Abdullah Ibrahim, né Adolph Johannes Brand le 9 octobre 1934 au Cap (Union d'Afrique du Sud) et mort le 15 juin 2026 à Prien am Chiemsee (Bavière, Allemagne), est un pianiste de jazz et compositeur sud-africain. Il a d'abord utilisé le pseudonyme Dollar Brand (d'après une marque de cigarettes populaires).
Lié au mouvement anti-apartheid, il est plusieurs fois arrêté. Après son exil en Europe de 1962 à 1968, devenu un musicien reconnu ayant joué avec d'autres grands jazzmen américains et européens, il retourne s'installer au Cap. Il se convertit à l'islam et change alors son nom en Abdullah Ibrahim. Il doit quitter à nouveau son pays natal une dizaine d'années plus tard ; il y revient à la fin de l'apartheid.
Né au Cap le 9 octobre 1934, Adolph Johannes Brand est classé « métis » par les lois de l'apartheid.
Il est exposé très tôt à la diversité culturelle du port maritime de la ville : la musique traditionnelle africaine, les chants Malais du Cap, le carnaval, les succès populaires et les enregistrements de jazz américain.
Au début des années 1960, Dollar Brand forme un groupe (The Jazz Epistles) avec, entre autres, Hugh Masekela. Ensuite, avec Sathima Bea Benjamin, il part en Europe. À Zurich, où ils s'installent durant trois ans, de 1962 à 1964 au Café Africana, Duke Ellington les remarque lors d'un concert et leur permet d'être enregistrés à Paris. Ils emboîtent le pas au compositeur, ne désirant pas dans ces années marquées par l'apartheid en Afrique du Sud, retourner pour l'instant dans leur pays natal. Il épouse Bea Benjamin à Londres en 1965. La même année, Duke Ellington leur permet aussi de jouer au Newport Jazz Festival.
Puis Brand joue entre autres en solo au Carnegie Hall et Ellington lui permet d'accéder à la célébrité lorsqu'il l'inclut dans son orchestre pour une série de concerts au piano. Par la suite, il joue et enregistre avec Elvin Jones, Max Roach, Don Cherry ou Archie Shepp.
Il revient en Afrique du Sud à la fin des années 1960, se convertit à l'islam et adopte le pseudonyme d'Abdullah Ibrahim. En 1976, il quitte à nouveau l'Afrique du Sud pour New York, alors que sa composition Mannenberg devient un chant de lutte et l’hymne officieux des émeutes de Soweto en 1976.
En 1984, il fonde la formation et le label Ekaya (« terre natale du Cap » en langue xhosa), enregistrant avec cette formation l'album The Balance, tout en se produisant régulièrement en solo. Il revient à nouveau dans son pays au début des années 1990, avec la fin de l'apartheid.

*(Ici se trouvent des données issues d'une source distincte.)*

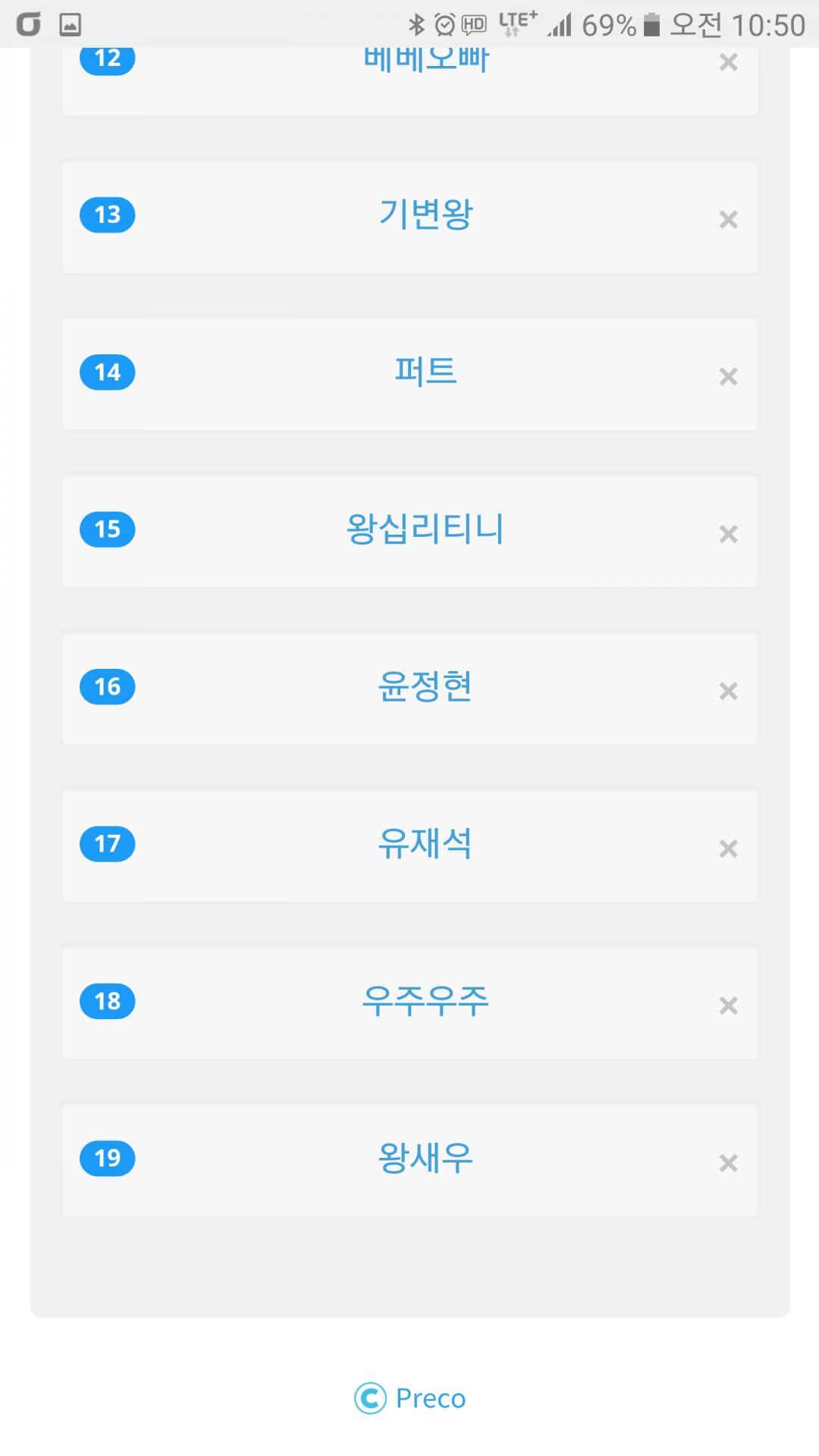Remove entry 13 기변왕 with its X
The height and width of the screenshot is (1456, 819).
[x=728, y=220]
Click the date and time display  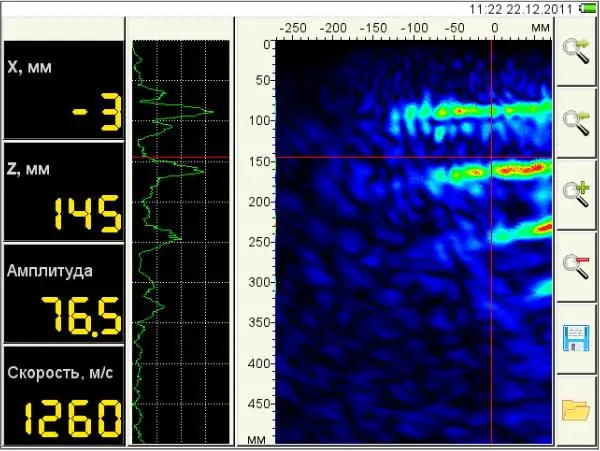click(521, 9)
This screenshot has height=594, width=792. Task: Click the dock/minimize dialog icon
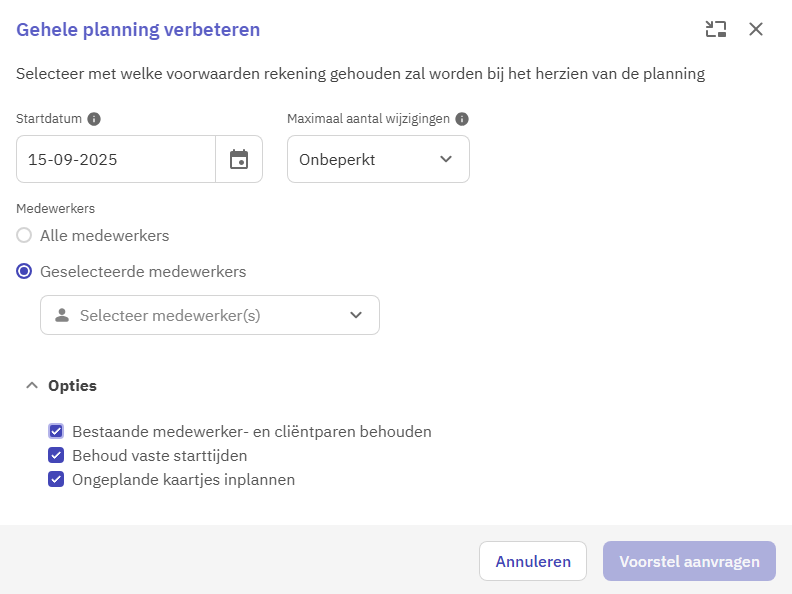click(716, 29)
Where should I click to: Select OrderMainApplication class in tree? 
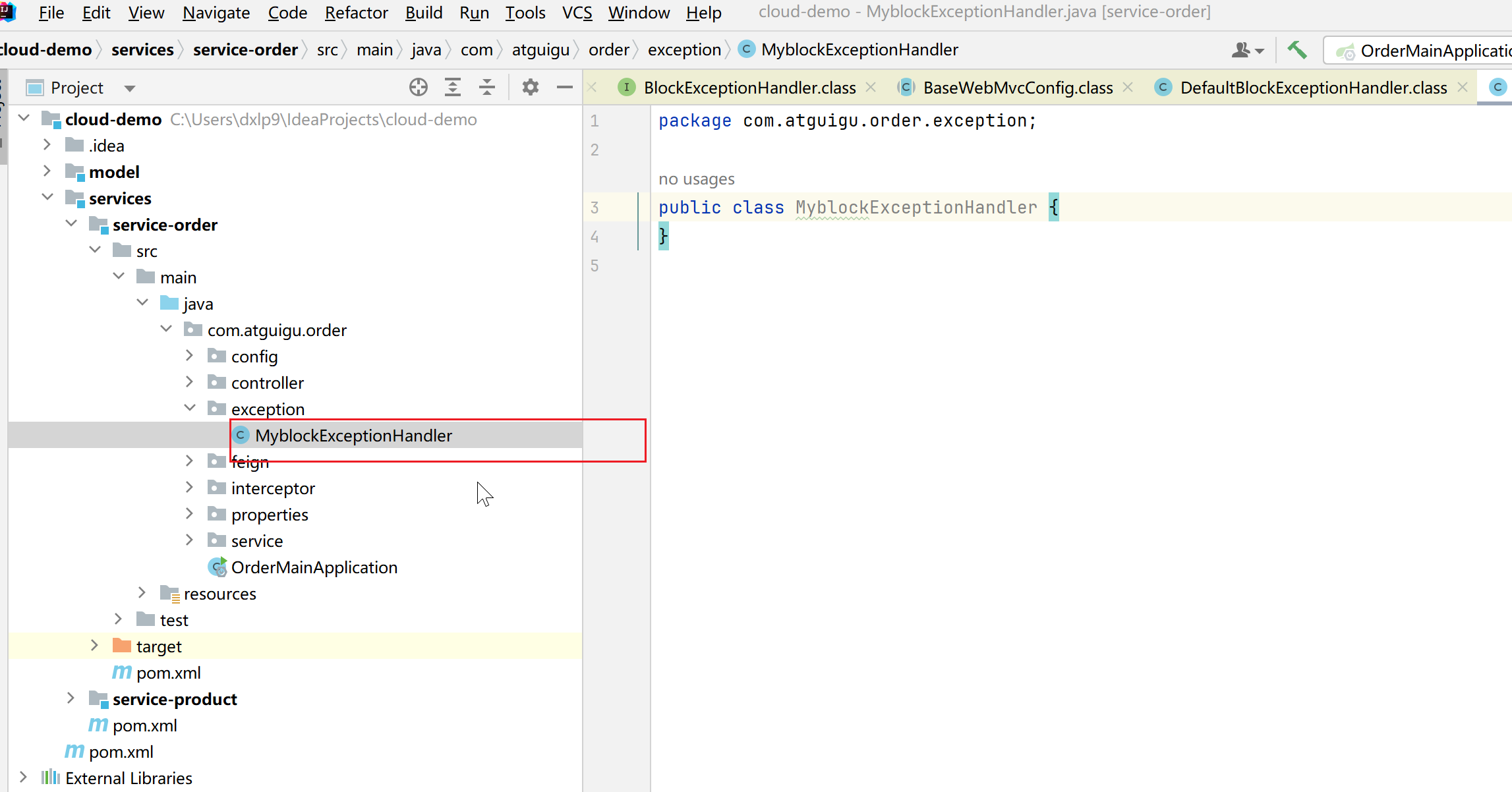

En 2016, à l'Emperors Palace, à Johannesbourg, Ibrahim et Hugh Masekela se produisent ensemble pour la première fois depuis 60 ans, réunissant The Jazz Epistles pour commémorer le 40e anniversaire des manifestations historiques de la jeunesse du 16 juin 1976 à Soweto.
La musique d'Abdullah Ibrahim reflète la complexité identitaire de son pays, tout comme son patronyme peut évoquer le kaléidoscope originel.
Sa musique est intimement liée à l'histoire de la musique noire et de la lutte des populations sud-africaines contre l'apartheid. Elle associe l'influence de la musique de son enfance passée dans le pays, hymnes protestants et musique du Cap, avec un langage basé sur le piano et le blues, liés harmoniquement à Duke Ellington et à Thelonious Monk dans sa texture, et une influence new-yorkaise.